+++ EXTRACT PROVIDED +++

# Workshop extreme makeover (environmental)



## revanson11 (Jan 5, 2012)

A year or so ago I made a decision to either make my workshop a healthier place to be or to give up woodworking altogether. For the better part of 20 years I had been using a Jet 2hp cloth bag dust collector to keep my shop's air clean.









I had a long piece of 4" flex tubing that I would just clamp close to any of the tools I was using in an effort to collect some of the dust. I used to cringe every time the Jet DC would turn on and the bags would puff a cloud of fine dust into the air as they filled with air.

I then discovered "Lumberjocks" and started reading about all of the ingenious solutions that its members had come up with to make their dust collection systems much more efficient. I had never heard about a "Thein" separator or a Winn cartridge and that I could reconfigure the components of my Jet DC to make it a key component in a fully integrated wood shop dust collection system.

I read about solutions that LJ'ers had come up with to add better dust collection to shop tools that didn't have it built in, such as my miter saw and table saw, two tools that added prolific amounts of dust to the shop environment.


















I read that just collecting dust at the tool wasn't really enough to keep the air clean and found plans for shop built air cleaners.








I was amazed at how fast the filters turned brown from removing fine dust from the air. I knew I needed to go further with my dust collection efforts so I started reading about how others had designed and built integrated dust collection into their shops. I soon discovered the two competing camps on which type of ducting to use, PVC versus metal piping. After investigating the availability (or lack of) of PVC piping and components I would need I decided to utilize metal.

I also needed to deal with the filter bags on my Jet DC and the whole issue of clogging up the filter. Thankfully there were solutions to be found on LJ. I built a "Thein top hat"chip separator and mounted it on a 55 gallon drum, mounted the 2hp motor/impeller horizontally and added a Wynn filter to replace the cloth bag.

+++

GOALS:
1. In the workshop makeover post, why did the writer choose metal piping over PVC for the ductwork?
2. List each change the workshop makeover post says the writer made to deal with the filter bags and clogging on the Jet dust collector.

+++ STORED DATA +++

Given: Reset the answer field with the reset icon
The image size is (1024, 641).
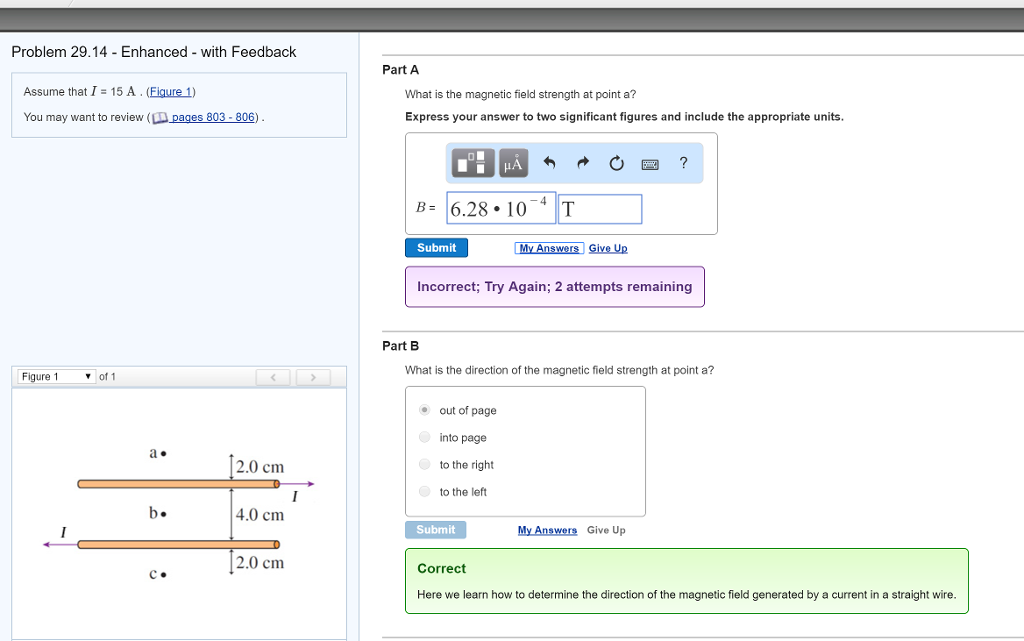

+++

FINAL RESULTS:
1. After looking into it, the writer found that the PVC piping and components the system would need were not readily available, so metal was used instead.

2.
- Built a "Thein top hat" chip separator
- Mounted the separator on a 55 gallon drum
- Mounted the 2hp motor/impeller horizontally
- Added a Wynn filter to replace the cloth bag